• Rio de Contas: Recém-nascido é sepultado sem autópsia, guia de sepultamento e até hoje os pais estão sem Certidão de Óbito, afirma Vereador

    O Vereador Vinícius Costa fez uma denúncia de um fato considerado grave que ocorreu no Hospital de Rio de Contas (HRC). A denúncia foi feita pelo Parlamentar na Sessão do Legislativo da última segunda-feira (02).  Segundo o Edil, no dia 15/02, uma gestante entrou em trabalho de parto e não conseguindo chegar a Unidade Hospitalar deu a luz em via pública. O esposo desesperado diante da situação pegou a criança e levou a até o (HRC). O vereador não sabe afirmar ao certo se o recém-nascido chegou ou não com vida ao Hospital, porém, o que chama atenção neste caso é que, ao invés de encaminhar o corpo para o IML de Brumado, os profissionais da Unidade Hospitalar, entregaram  o mesmo à família para que fosse sepultado, e para complicar mais ainda a situação, segundo apurado pelo vereador Vinícius, não foi  fornecida a guia de sepultamento. “Sabe quando essa guia foi expedida? Até hoje ainda não foi e a criança foi sepultada sem guia de sepultamento”, observou o Parlamentar. Vinicius Costa disse ainda, que o caso estaria sendo mantido em sigilo pelo Diretor Administrativo do Hospital de Rio de Contas, o Sr. Adílio Aparecido da Silva. “O Diretor pediu a algumas pessoas que aguardassem, sob a justificativa de que estaria pensando numa solução. Pediu ainda que não comentassem com ninguém para que o assunto não chegasse ao conhecimento da oposição. Se não quer que a oposição saiba, é porque boa coisa não é”, ressaltou o Vereador. Dado gravidade do fato coube ao vereador fazer um requerimento solicitando a convocação do Diretor Administrativo a tribuna da Câmara para prestar esclarecimentos. Foi solicitado ainda que o Município fosse oficiado a dar acesso aos Parlamentares dos registros no livro onde constam os nascimentos e óbitos do Hospital de Rio de Contas.

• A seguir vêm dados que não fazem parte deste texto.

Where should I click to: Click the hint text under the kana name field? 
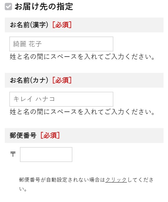(82, 112)
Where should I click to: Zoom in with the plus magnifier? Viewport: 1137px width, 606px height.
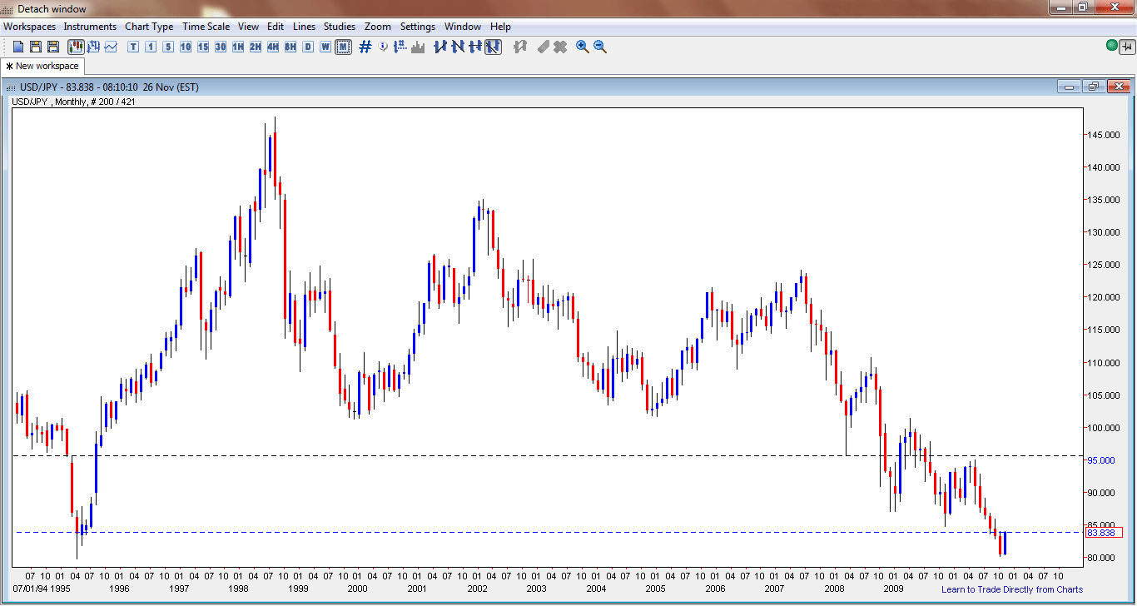(x=582, y=47)
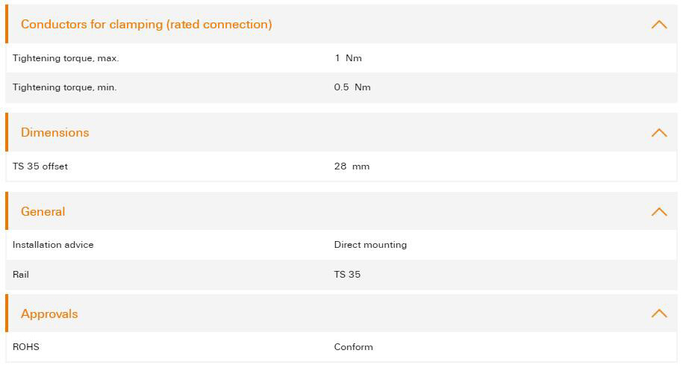Screen dimensions: 683x365
Task: Click the Tightening torque, max. label
Action: pyautogui.click(x=66, y=58)
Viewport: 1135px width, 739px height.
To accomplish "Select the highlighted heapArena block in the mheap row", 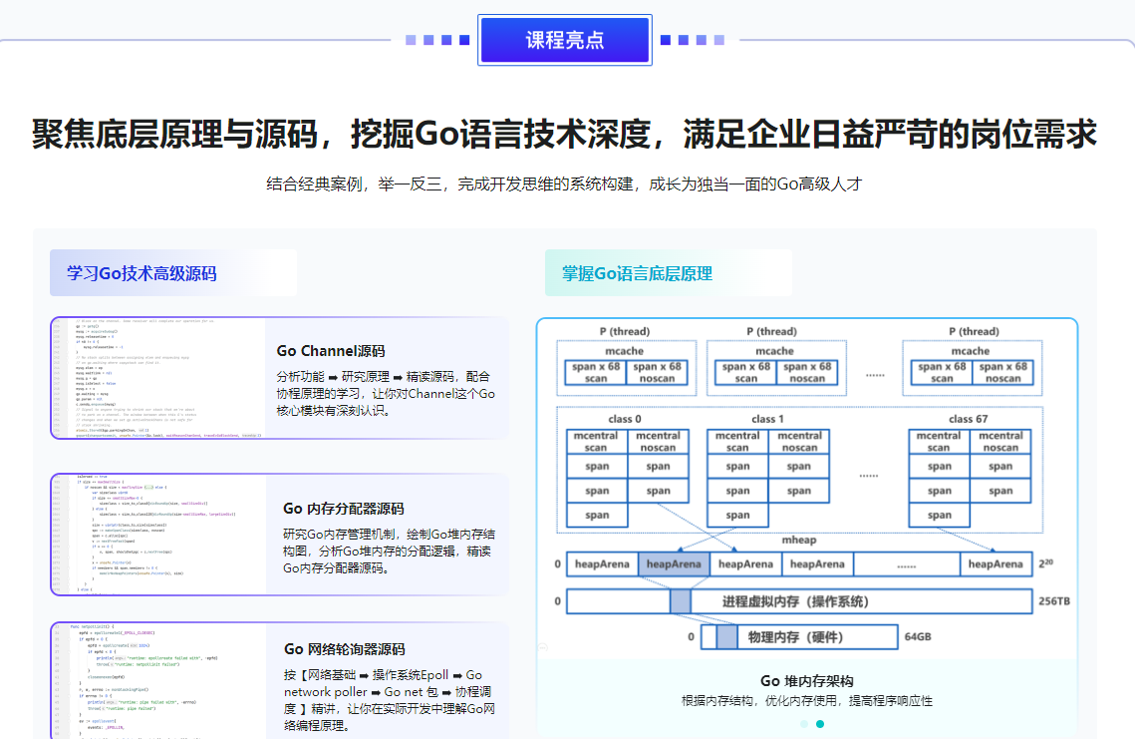I will (672, 563).
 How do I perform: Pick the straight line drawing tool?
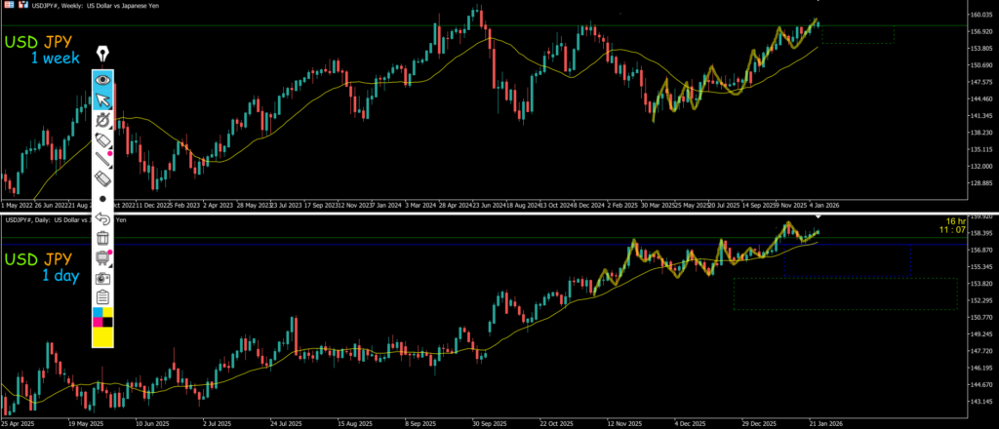pyautogui.click(x=102, y=160)
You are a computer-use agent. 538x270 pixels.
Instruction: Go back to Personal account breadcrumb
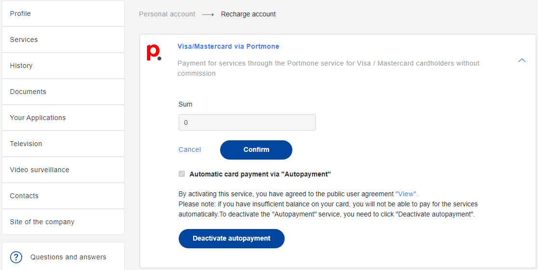(x=167, y=14)
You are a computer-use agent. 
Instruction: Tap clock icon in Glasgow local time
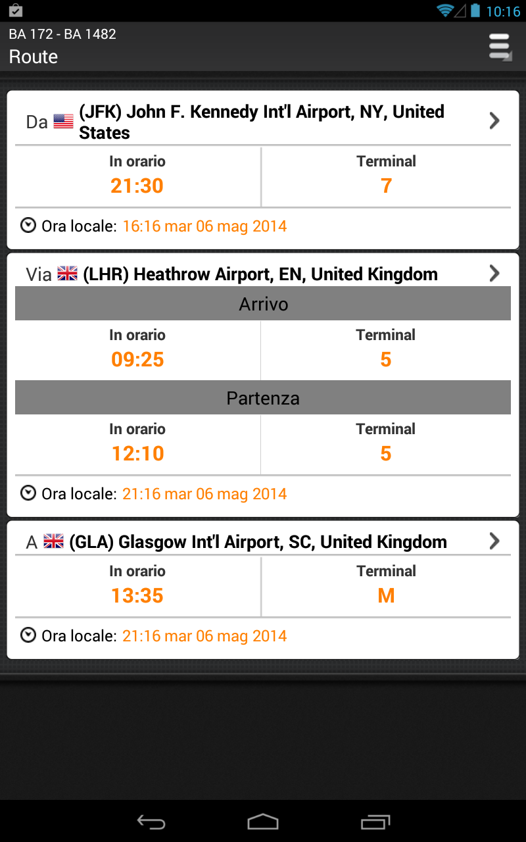click(28, 635)
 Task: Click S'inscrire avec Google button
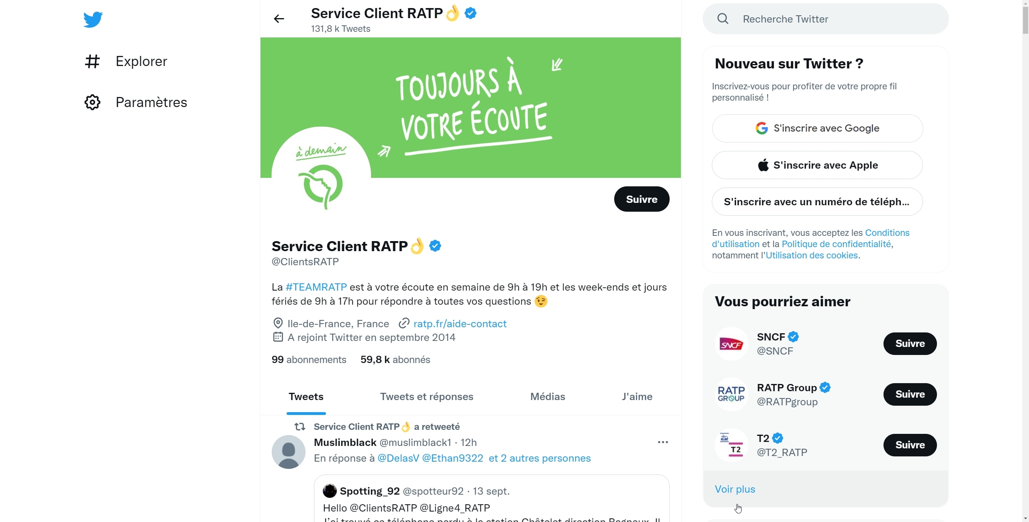(x=817, y=128)
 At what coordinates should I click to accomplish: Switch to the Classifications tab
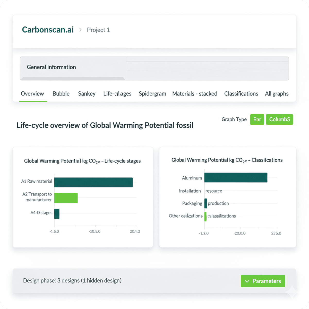pyautogui.click(x=241, y=94)
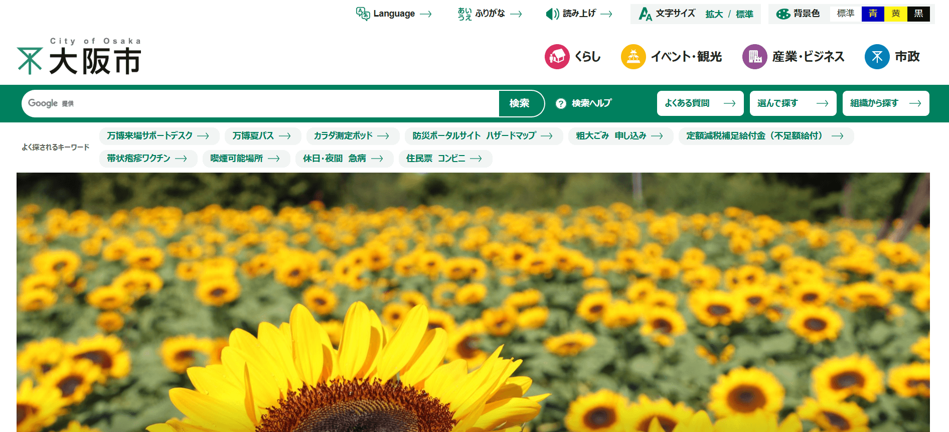Open the 万博来場サポートデスク keyword link
The image size is (949, 432).
click(x=158, y=136)
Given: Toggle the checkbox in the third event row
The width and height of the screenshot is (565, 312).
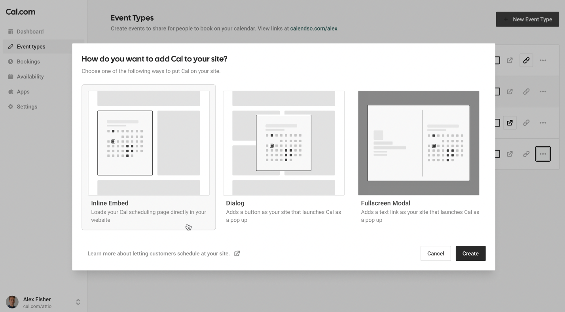Looking at the screenshot, I should [x=497, y=123].
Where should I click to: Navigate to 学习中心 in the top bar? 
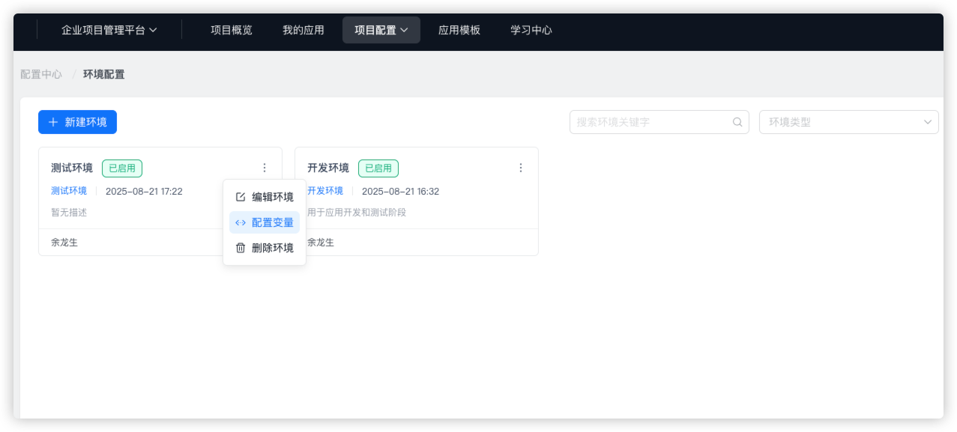point(531,30)
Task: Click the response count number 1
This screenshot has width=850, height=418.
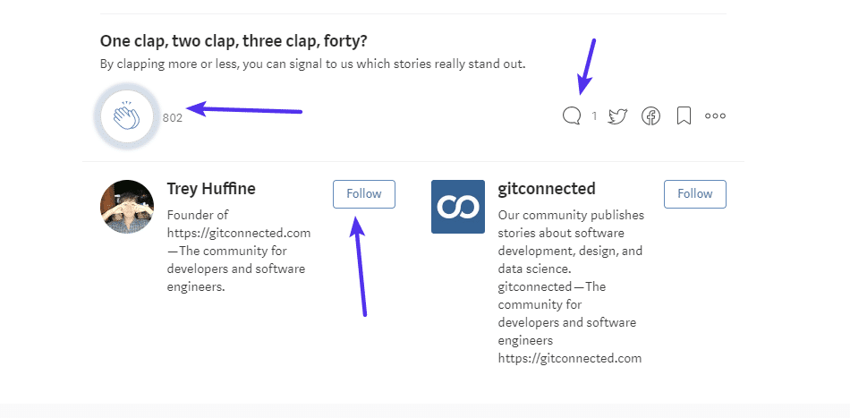Action: click(x=594, y=115)
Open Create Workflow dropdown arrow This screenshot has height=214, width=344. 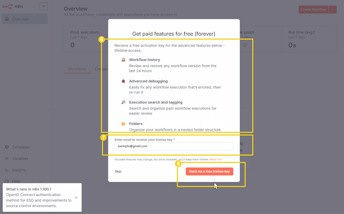[x=333, y=10]
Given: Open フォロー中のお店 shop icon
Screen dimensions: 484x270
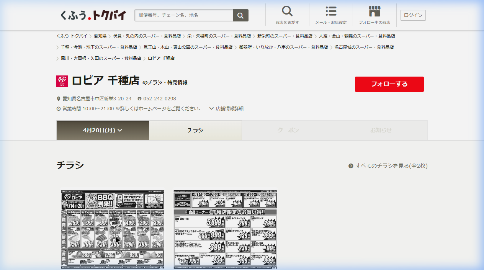Looking at the screenshot, I should pyautogui.click(x=374, y=11).
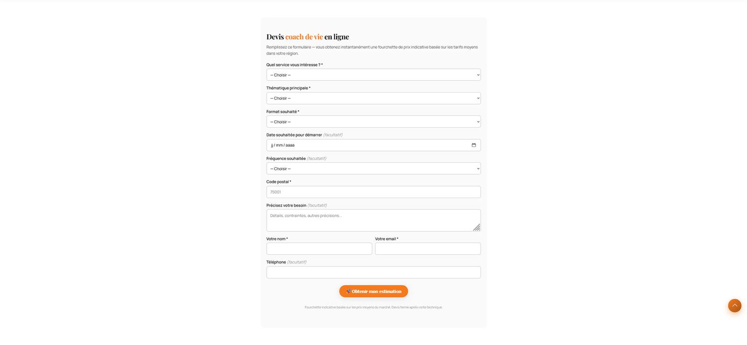Click the 'Devis coach de vie en ligne' heading
This screenshot has width=747, height=345.
pos(308,36)
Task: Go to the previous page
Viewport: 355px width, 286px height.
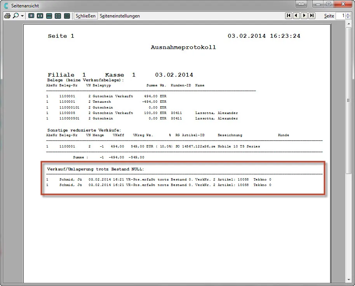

O vereador solicitou ao Presidente da Casa que uma cópia da sua fala fosse encaminhada para o Ministério Público e para a Polícia Civil para que o caso possa ser investigado. “Eu não sou polícia, não sou promotor e não sou juiz. A minha obrigação é levar as denúncias ao conhecimento das autoridades para que investiguem. Por isso, criei um canal de denúncia, através do qual qualquer pessoa pode denunciar e tenho garantido a essas pessoas o total anonimato, de forma que elas se sintam seguras em fazer suas denúncias”, concluiu.